Work request →
Could you filter the data below down to the lines that hold the word "toolbar"?
____ Source material
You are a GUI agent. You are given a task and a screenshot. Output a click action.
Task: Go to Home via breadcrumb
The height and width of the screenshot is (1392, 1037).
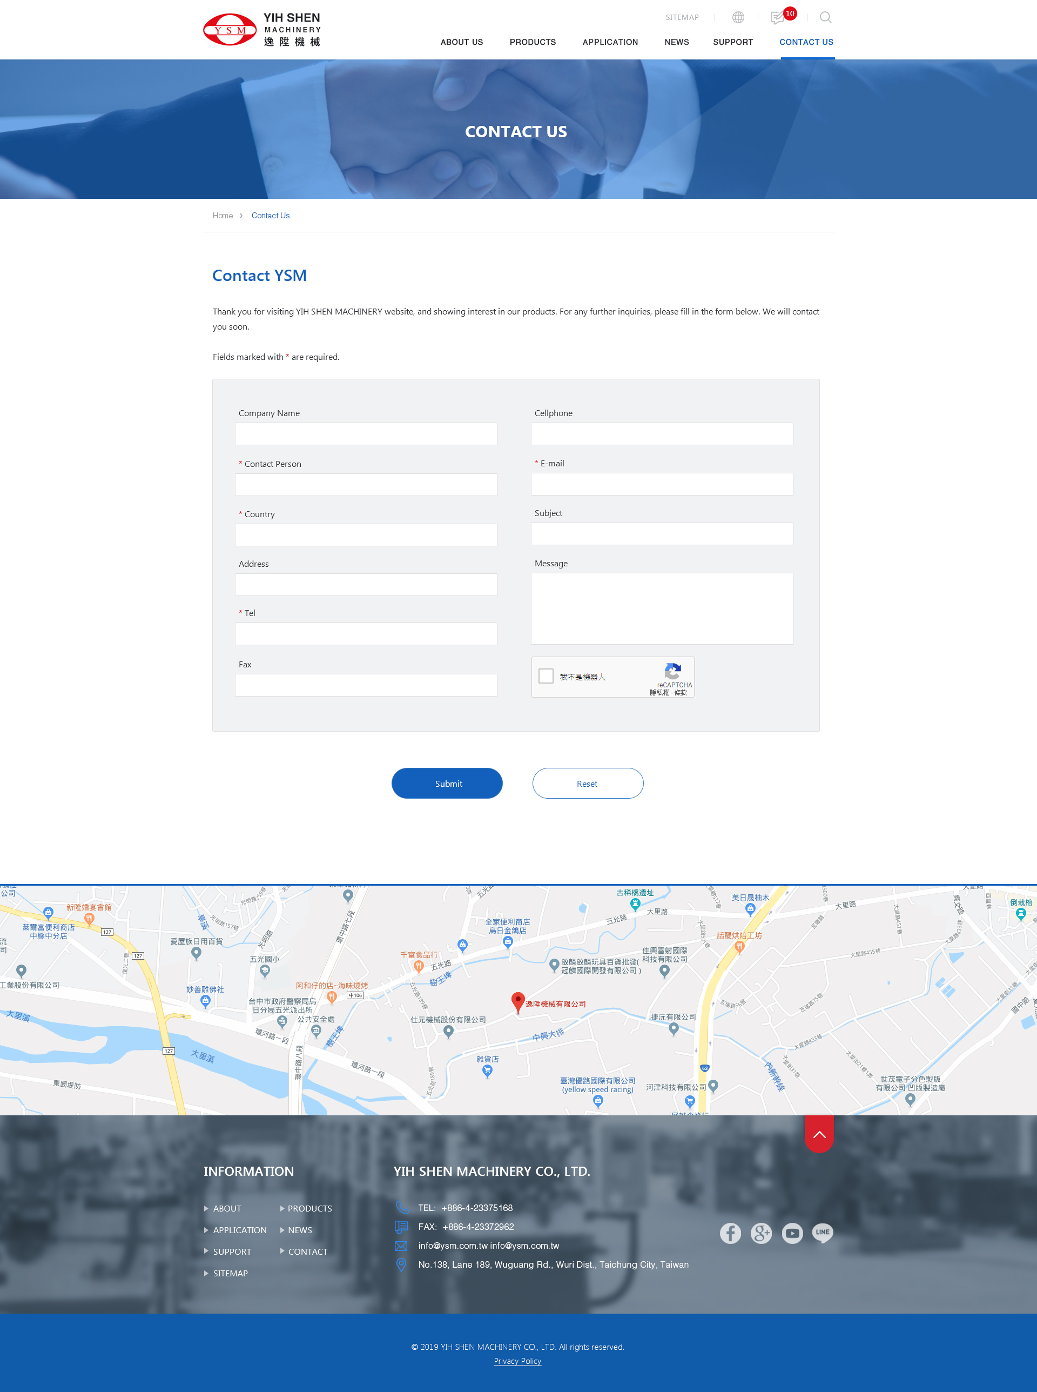[223, 215]
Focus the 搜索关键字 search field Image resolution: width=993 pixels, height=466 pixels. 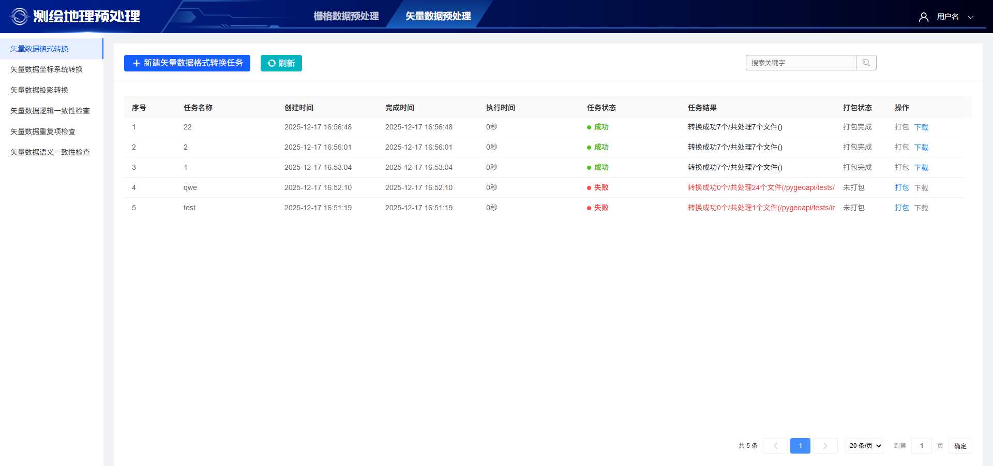pyautogui.click(x=801, y=63)
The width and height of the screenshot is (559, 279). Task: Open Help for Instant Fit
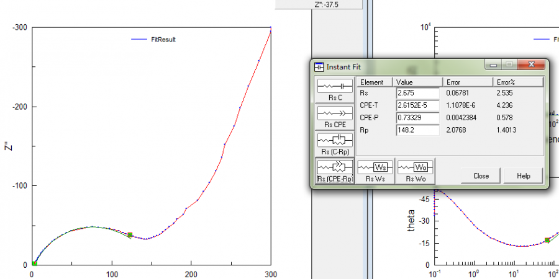click(x=523, y=176)
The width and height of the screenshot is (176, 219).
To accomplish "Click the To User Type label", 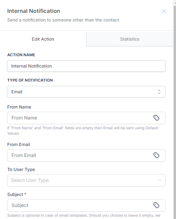I will [21, 169].
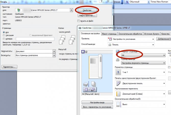Click 'Восс. параметры по умолчанию' button
Viewport: 171px width, 115px height.
coord(97,107)
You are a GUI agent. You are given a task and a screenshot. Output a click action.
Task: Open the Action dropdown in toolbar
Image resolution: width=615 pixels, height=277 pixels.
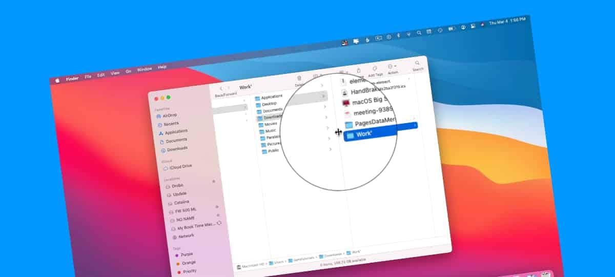tap(392, 67)
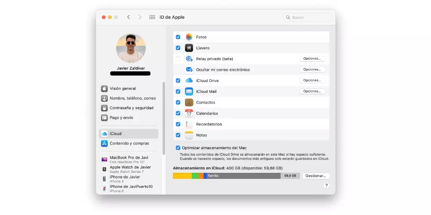Click the Llavero keychain icon

click(189, 48)
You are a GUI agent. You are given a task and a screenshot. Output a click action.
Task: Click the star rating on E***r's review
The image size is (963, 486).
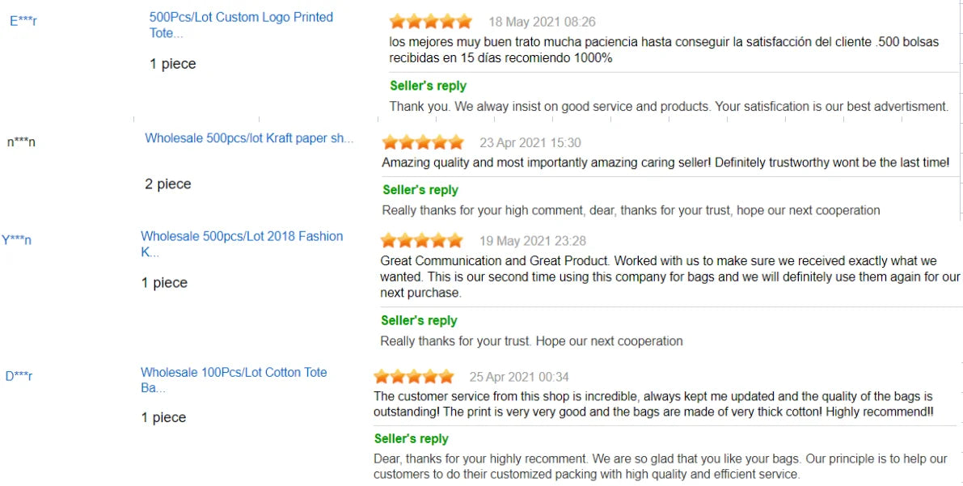(430, 22)
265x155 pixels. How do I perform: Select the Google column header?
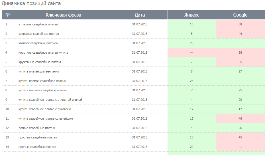click(240, 15)
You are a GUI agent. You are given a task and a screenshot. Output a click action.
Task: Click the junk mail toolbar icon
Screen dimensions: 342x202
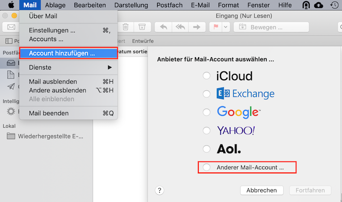coord(142,27)
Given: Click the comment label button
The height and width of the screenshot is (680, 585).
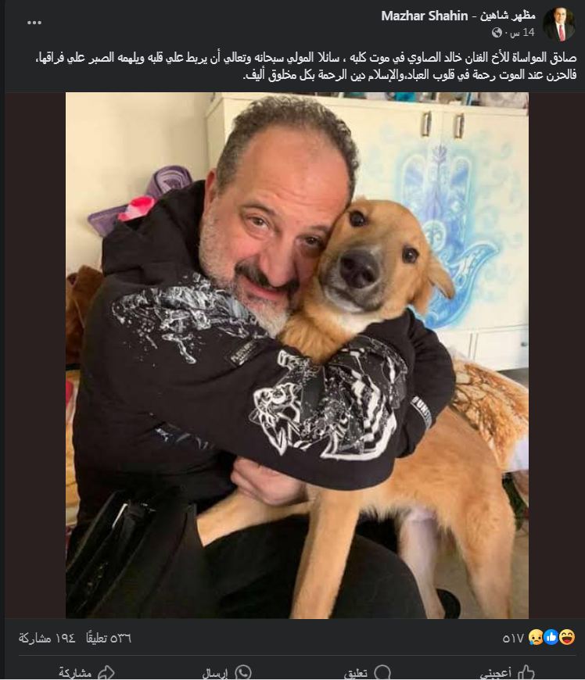Looking at the screenshot, I should 356,674.
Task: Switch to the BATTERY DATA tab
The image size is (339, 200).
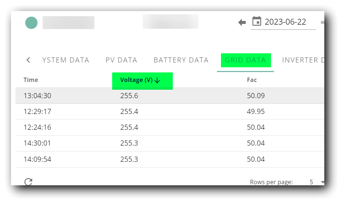Action: pos(181,60)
________
Solution to the exercise →
Task: Open the Action dropdown in toolbar
Task: Click the junk mail toolbar icon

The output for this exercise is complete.